Impolitesse est toujours maladresse. Il est méchant defaire sentir à quelqu’un l’âge qu’il a ; mais si on le fait sans le vouloir, par geste ou physionomie, ou parole trop peu méditée, on est impoli. Marcher sur le pied de quelqu’un est violence si on le fait volontairement ; si c’est involontairement, c’est impolitesse. Les impolitesses sont des ricochets imprévus ; un homme poli les évite et ne touche qu’où il veut toucher ; il n’en touche que mieux. Poli ne veut pas dire flatteur nécessairement.

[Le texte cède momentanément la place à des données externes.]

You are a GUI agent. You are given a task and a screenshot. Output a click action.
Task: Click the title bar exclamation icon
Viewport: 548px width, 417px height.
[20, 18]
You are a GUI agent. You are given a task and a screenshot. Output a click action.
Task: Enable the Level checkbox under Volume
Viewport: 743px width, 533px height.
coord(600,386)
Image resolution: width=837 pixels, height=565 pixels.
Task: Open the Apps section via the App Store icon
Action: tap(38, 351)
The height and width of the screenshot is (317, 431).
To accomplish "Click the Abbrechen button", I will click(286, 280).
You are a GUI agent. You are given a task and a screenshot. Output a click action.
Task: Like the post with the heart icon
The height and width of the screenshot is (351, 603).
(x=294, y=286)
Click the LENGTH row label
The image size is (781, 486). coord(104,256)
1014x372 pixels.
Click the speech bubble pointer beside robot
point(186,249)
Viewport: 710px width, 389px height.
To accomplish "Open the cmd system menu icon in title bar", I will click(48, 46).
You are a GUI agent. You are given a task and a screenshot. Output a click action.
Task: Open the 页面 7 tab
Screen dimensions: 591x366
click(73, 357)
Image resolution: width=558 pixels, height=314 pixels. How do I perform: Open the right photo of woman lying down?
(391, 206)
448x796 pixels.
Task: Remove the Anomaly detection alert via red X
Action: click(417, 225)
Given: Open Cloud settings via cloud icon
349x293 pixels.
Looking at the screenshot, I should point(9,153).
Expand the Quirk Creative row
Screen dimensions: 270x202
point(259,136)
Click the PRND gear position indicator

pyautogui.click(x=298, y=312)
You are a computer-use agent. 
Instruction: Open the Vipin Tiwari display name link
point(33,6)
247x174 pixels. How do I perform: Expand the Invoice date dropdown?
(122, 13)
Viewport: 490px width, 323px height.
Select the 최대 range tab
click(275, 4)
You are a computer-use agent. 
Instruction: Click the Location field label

La politesse est donc une habitude et une aisance. L’impoli, c’est celui qui fait autre chose que ce qu’il veut faire, comme s’il accroche des vaisselles ou des bibelots ; c’est celui qui dit autre chose que ce qu’il veut dire, ou qui signifie, par le ton brusque, par la voix forte inutilement, par l’hésitation, par le bredouillement, autre chose que ce qu’il veut signifier. La politesse peut donc s’apprendre, comme l’escrime. Un fat est un homme qui signifie sans savoir quoi, par extravagance voulue. Un timide est un homme qui voudrait bien ne pas être fat, mais qui ne sait comment faire, parce qu’il aperçoit l’importance des actes et des paroles ; aussi le voyez-vous se resserrer et se contracter, afin de s’empêcher d’agir et de parler ; effort prodigieux sur lui-même, qui le rend tremblant, suant et rouge, et encore plus maladroit qu’il ne serait au naturel. La grâce, au contraire, est un bonheur d’expression et de mouvement qui n’inquiète et ne blesse personne. Et les qualités de ce genre importent beaucoup pour le bonheur. Un art de vivre ne doit point les négliger.

21 mars 1911.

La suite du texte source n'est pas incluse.